Carson Dean, the shelter’s executive director, said the new center’s mission is grounded in common sense: If it costs $7,000 a year to house a man at the shelter, why not instead find out what benefits he qualifies for (veterans, disability, Social Security), and let him use that to help pay rent on an apartment?
The new center will do just that, along with locating apartments in the price range of homeless men, helping them fill out the application and pitching in money on upfront costs.
“If a guy owes a landlord back rent and nobody will rent to him till it’s paid, it’s more economical for us to pay it. That way, we can free up the shelter beds,” Dean said. “I’d rather pay off a $1,000 debt and get them out of the shelter in 30 days than pay the $7,000 for them to stay in the shelter a year. I’m saving $6,000.”
Dean’s goal in 2013 is to increase the number to an average of 500 men housed a year.

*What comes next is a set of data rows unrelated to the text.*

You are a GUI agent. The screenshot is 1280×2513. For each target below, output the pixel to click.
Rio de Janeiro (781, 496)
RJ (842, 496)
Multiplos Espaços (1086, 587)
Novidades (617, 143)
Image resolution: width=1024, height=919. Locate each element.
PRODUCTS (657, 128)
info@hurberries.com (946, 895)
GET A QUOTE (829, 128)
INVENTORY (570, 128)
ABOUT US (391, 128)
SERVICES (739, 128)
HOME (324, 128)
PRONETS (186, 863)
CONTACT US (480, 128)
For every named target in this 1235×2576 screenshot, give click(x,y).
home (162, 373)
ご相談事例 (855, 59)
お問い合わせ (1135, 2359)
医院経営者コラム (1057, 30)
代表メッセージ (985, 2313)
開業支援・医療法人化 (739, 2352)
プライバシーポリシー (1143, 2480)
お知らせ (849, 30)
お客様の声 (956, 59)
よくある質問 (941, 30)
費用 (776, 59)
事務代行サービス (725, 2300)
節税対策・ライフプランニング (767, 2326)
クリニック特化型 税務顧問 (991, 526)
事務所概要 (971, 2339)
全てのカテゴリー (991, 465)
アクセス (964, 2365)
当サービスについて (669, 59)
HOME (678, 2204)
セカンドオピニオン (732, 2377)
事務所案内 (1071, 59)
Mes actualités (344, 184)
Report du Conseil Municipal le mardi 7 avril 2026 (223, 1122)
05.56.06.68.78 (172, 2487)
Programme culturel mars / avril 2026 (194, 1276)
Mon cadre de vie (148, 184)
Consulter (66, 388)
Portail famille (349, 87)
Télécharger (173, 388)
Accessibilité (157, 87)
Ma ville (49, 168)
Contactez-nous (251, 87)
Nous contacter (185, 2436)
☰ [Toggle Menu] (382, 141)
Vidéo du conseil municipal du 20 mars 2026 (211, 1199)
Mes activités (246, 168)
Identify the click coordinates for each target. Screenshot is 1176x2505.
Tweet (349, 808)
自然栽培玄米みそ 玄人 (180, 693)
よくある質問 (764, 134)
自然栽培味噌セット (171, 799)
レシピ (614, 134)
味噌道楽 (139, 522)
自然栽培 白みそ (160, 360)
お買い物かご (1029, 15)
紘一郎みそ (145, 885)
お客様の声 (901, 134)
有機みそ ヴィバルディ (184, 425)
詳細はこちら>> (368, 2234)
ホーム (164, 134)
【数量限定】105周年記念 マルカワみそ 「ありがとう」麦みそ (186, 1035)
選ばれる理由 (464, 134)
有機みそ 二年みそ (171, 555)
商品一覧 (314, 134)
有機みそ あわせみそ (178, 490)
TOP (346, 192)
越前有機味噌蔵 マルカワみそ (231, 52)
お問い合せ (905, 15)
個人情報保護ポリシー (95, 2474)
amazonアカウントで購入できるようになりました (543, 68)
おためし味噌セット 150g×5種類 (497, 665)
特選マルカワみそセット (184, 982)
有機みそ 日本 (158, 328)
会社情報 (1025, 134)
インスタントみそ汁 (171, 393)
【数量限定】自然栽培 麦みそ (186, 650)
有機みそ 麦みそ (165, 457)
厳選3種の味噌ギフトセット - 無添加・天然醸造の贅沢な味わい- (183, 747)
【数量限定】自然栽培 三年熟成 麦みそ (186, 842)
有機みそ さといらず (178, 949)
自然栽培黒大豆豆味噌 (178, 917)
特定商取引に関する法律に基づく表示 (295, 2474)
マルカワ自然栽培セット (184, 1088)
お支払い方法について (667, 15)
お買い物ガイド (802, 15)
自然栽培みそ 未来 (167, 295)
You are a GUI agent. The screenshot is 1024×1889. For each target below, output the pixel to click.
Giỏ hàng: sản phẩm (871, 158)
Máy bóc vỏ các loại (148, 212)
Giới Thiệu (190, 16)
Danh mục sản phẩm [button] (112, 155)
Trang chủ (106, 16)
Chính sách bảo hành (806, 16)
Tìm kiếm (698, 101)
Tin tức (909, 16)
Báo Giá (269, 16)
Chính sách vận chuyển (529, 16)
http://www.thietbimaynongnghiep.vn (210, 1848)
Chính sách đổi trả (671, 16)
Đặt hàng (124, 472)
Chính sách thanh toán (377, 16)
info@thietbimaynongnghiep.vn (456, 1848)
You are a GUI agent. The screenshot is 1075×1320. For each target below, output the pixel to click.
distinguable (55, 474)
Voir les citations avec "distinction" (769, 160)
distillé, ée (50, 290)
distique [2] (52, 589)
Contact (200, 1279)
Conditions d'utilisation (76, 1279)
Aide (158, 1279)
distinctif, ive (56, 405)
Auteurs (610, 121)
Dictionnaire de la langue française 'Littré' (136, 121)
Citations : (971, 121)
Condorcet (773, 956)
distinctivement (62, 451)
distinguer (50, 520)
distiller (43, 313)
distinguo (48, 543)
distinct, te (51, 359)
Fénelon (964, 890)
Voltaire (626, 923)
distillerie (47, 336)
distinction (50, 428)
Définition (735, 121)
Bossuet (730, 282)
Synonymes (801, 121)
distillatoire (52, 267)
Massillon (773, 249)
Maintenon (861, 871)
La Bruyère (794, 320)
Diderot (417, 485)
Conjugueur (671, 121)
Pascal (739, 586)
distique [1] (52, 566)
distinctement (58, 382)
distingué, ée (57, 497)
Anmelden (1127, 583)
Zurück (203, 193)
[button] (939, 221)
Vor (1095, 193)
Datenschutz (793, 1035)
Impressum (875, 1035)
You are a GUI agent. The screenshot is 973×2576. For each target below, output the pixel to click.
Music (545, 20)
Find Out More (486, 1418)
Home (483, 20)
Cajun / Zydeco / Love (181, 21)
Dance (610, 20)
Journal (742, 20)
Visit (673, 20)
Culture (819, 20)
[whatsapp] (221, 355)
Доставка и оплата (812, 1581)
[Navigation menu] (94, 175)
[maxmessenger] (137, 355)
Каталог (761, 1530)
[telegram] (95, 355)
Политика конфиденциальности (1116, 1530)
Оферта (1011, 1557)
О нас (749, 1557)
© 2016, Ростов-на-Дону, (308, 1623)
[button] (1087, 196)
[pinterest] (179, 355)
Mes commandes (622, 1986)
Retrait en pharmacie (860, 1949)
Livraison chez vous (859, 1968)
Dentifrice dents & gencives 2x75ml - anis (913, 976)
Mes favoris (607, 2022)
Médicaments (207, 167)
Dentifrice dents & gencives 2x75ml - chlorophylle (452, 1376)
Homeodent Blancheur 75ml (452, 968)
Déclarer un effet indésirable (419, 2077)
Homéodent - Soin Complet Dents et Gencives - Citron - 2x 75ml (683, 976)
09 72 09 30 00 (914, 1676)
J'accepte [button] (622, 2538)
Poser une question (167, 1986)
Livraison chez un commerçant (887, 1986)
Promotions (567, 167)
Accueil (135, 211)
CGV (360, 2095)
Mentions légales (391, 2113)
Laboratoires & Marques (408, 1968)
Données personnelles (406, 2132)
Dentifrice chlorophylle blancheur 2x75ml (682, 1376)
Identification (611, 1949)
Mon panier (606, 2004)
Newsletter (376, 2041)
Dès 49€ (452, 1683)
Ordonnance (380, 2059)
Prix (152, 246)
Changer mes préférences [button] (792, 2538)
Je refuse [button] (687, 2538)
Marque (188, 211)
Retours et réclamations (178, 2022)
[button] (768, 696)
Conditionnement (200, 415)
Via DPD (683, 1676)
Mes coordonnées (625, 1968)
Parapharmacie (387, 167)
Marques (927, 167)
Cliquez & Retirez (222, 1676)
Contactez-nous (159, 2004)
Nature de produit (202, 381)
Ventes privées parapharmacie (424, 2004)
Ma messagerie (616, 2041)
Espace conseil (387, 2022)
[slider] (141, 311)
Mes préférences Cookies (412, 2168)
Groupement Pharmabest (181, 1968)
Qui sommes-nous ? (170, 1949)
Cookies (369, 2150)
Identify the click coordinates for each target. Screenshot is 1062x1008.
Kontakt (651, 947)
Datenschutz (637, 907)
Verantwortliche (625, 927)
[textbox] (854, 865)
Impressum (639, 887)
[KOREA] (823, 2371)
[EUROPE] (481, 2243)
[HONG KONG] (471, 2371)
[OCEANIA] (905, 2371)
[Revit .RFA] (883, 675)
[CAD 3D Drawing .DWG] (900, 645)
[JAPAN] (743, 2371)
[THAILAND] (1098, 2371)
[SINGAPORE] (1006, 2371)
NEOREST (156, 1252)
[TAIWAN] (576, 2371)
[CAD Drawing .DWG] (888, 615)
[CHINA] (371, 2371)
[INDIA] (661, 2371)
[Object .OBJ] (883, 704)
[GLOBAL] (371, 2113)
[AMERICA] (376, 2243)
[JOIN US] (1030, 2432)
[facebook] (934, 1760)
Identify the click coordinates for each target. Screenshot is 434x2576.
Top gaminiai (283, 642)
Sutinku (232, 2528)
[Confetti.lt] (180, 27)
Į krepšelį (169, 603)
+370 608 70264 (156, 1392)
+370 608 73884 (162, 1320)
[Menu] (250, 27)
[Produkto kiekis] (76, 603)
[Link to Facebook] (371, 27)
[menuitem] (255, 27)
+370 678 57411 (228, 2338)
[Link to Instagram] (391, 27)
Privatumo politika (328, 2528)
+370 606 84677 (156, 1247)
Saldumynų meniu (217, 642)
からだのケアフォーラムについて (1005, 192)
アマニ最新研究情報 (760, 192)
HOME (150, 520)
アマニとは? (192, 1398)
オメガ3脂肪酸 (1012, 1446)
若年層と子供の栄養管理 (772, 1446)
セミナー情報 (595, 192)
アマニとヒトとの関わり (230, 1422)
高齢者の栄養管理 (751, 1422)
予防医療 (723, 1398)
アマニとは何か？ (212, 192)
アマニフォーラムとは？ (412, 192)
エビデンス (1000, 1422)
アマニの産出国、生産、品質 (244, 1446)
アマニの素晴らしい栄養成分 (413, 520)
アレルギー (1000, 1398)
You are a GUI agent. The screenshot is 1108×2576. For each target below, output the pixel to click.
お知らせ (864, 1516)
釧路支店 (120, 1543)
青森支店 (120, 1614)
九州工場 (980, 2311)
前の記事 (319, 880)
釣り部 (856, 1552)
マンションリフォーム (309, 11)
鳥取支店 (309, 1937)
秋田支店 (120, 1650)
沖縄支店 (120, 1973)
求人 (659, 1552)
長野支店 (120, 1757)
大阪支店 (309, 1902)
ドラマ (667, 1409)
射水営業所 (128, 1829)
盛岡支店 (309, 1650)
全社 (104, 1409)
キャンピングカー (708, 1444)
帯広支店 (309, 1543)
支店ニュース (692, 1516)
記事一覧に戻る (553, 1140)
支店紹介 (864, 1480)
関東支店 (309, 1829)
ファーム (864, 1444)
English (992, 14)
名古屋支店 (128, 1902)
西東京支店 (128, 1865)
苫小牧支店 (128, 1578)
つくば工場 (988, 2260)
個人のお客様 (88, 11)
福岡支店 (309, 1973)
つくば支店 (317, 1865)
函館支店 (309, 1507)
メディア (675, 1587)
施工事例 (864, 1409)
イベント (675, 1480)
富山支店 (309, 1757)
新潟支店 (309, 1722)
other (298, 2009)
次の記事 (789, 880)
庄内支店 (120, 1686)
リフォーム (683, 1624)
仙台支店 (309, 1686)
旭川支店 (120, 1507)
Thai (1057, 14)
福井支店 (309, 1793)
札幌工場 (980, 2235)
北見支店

It’s a process called Rapid Rehousing, and it’s in keeping with a federal mandate that emergency shelters should be for emergencies only.
There are 5,000 to 6,000 homeless men, women and children in Mecklenburg County, according to Charlotte’s homeless services network. The men’s shelter houses about 600 men a night, including a growing number of veterans.
A sample survey done earlier this year by the shelter showed most of the men had been homeless for about two years. Ten percent had a job that didn’t earn enough to get them into a home, and 34 percent had a disability.
The men’s shelter, the Urban Ministry Center and the Salvation Army Center of Hope for women and children have all crafted programs to help the homeless connect to benefits they are qualified to receive.
In many cases, those benefits are helping to pay the rent on apartments that get them off the streets.
Henry Lee, 42, was among the first of the homeless to seek help through the new Housing Resource Center. Approval of his subsidized apartment is pending, and could come at any time, officials said.
A disability check will help him pay the costs.
Lee said it will be his first apartment ever. And it will enable his 12-year-old daughter Giani to stay with him for the first time.
“My own bathroom,” Lee said, dreaming of the blessings ahead. “No more waiting in line for everything. Everywhere you go when you’re homeless, seems like you’re waiting in line.
“And the quiet. I’m going to just take it all in.”
Lee said he became disabled during a municipal bus accident in his hometown of Brooklyn, N.Y. He came to Charlotte three years ago, hoping for a fresh start.
That never happened, however, and he eventually landed in the shelter, with some short stints living on the streets and several weeks in a tent with the Occupy Charlotte protesters at City Hall.
“I spent some nights sleeping on a bench across from the police precinct,” he said, laughing at the irony.
The idea for the new Housing Resource Center is credited to shelter staff member Stephanie Wheless, who came to realize that the homeless were inexperienced at things like apartment searches and filling out leases.
Volunteers are being recruited and trained by the center to help with such tasks, as well as locating apartments near mass transit.
Meanwhile, the shelter has received about $100,000 in local government money this year to help with rental subsidies, pay deposits and reduce other housing barriers for the homeless.
“Everybody deserves housing, but there were not enough hours in the day for the staff to help the men here,” said Wheless, noting the volunteers are filling that gap.
“You can’t ignore homelessness. It’s not going away by itself, unless we work together to end it.”